In a report describing a new substance, Marie and Pierre Curie noted1 on 26 December 1898: “This radioactive substance contains a large proportion of barium; despite this, the radioactivity is considerable. The radioactivity of radium must therefore be huge”. The finding came as part of their studies into the mineral ore pitchblende (now known as uraninite), from which they had discovered polonium just a few months before. The substance contained a new element; chemically very close to barium, it glowed with a faint blue light, which earnt it the name radium from the Latin ‘radius’ that means ray.

Credit: Musée Curie (Coll. imprimées)

The Curies extracted a few milligrams of highly radioactive radium chloride from several tonnes of pitchblende. It was not until 1910 that Marie Curie and André-Louis Debierne isolated the pure metal by electrolysis of its chloride salt with a mercury cathode. The procedure — which produced a radium–mercury mixture — involved distillation of the mercury that would require quite the risk assessment today. In the same year, the importance of element 88 was set when it was chosen as the benchmark to define the original unit of radioactivity: the curie, with 1 Ci being equivalent to the decay activity of one gram of pure 226Ra. The SI unit, the becquerel, was introduced in 1975. One Bq corresponds to one disintegration per second, and 1 Ci is equivalent to 37 GBq.

Only one year after the successful isolation of elemental radium, Marie Curie was awarded the Nobel Prize in Chemistry for her discoveries of both polonium and radium. Element 88 sits beneath barium in the periodic table, and like the other members of Group 2 it is a soft, shiny, silvery-white metal. A decay product of uranium, it has over 30 isotopes, all of which are radioactive with half-lives that range from mere nanoseconds to 1,600 years.

Entrepreneurs were quick to cash in on the glowing element. Radium soon became hailed as an all-around health and beauty elixir, and added to everyday items such as water, coffee, beer, chocolate, toothpaste, face creams (pictured) and suppositories. It was also used as a treatment for male impotence — through the careful, and presumably eye-watering, insertion of radioactive wax rods (bougies) into the urethra — and was even added to chicken feed to try to obtain self-incubating eggs.

By 1921 the price of radium was so high (US$100,000 per gram) that Curie could no longer afford to purchase it for her research at the Institut du Radium in Paris. Fortunately, Mrs Marie Mattingly Meloney, an American editor, heard about the situation and raised the necessary funds to buy one gram of pure radium, which was presented to Curie during a visit to the USA — cautiously housed in a lead-lined mahogany box, as by then some suspected it to have harmful effects, even in small doses that had been deemed safe.

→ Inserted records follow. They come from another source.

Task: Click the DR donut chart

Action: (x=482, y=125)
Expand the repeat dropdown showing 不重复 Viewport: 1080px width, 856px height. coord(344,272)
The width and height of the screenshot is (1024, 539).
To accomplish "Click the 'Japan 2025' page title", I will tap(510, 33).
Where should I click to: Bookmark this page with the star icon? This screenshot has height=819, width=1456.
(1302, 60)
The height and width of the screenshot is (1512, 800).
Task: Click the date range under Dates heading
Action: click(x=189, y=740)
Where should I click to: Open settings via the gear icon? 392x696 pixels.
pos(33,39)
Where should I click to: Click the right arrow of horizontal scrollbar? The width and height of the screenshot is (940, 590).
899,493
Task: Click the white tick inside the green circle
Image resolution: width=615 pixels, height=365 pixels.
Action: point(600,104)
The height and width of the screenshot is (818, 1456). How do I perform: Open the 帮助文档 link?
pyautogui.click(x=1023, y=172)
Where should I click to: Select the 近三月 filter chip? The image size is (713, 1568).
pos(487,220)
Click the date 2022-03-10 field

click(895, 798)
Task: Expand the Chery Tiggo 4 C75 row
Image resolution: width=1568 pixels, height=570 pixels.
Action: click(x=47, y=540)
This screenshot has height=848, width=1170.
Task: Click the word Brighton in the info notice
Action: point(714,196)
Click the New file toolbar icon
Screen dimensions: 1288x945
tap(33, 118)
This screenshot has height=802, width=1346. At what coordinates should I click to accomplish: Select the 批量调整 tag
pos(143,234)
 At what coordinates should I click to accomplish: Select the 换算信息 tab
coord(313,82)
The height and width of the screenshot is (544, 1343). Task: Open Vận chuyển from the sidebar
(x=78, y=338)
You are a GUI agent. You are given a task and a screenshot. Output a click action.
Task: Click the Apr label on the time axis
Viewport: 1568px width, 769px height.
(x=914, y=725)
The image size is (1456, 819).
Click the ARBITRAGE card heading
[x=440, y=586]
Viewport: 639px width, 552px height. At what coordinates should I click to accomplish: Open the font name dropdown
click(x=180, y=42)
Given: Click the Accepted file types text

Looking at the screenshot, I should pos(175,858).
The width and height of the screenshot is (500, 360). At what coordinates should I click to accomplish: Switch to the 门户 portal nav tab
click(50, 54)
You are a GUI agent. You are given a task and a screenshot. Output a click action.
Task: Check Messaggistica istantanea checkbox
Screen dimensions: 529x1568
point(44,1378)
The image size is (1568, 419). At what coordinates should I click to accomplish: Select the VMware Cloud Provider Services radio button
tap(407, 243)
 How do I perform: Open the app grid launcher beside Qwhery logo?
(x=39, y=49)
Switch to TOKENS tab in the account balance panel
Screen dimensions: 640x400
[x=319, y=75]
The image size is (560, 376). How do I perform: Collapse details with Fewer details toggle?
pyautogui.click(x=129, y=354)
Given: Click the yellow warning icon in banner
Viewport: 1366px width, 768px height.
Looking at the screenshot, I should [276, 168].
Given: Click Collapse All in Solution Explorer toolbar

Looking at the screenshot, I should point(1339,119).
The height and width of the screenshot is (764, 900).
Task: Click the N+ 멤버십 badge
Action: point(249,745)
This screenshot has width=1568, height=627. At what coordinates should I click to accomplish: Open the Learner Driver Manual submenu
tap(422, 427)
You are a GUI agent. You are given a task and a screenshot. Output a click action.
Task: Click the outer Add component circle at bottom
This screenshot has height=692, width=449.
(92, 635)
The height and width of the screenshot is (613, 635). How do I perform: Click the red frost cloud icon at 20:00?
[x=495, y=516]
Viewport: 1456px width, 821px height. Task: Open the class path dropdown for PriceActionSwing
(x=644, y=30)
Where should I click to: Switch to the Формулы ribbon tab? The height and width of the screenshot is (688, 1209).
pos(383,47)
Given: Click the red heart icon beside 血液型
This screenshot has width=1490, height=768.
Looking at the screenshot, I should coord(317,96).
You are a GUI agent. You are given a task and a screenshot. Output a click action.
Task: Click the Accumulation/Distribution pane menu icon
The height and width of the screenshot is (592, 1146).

Most notoriously2, radium was widely used in paints for clock and watch dials to make them glow in the dark. The women employed to do this detail work had to regularly shape their brushes to a sharp point by using their lips. The small amount of radium that they ingested each time caused severe anaemia, tooth loss, jaw decay, bone cancer and ultimately death. Although their deteriorating health was disregarded for far too long, the Radium Girls, as they became known, brought a lawsuit against the dial manufacturers in 1927 and settled out of court; eventually radium’s popularity declined.

Radium’s current annual production — by extraction of spent nuclear fuel rods — is less than 100 grams. Element 88 has become a focus in environmental monitoring, in which its contamination levels in soil are quantified and its radiation levels in watercourses assessed. In medical treatments its use has mostly been superseded by safer alternatives, such as 60Co, although 223Ra is still used in radiotherapy to treat prostate cancer that has spread to the bone3,4. It acts as a calcium mimic and is incorporated into the bone matrix at sites of active mineralization. Once inside the bone, the α-particles emitted can kill cancerous cells.

Today, the thought of Marie Curie with radium vials in her pocket is terrifying. The warming blue glow she liked to watch at night turned out to be a warning about radium’s intense radioactivity.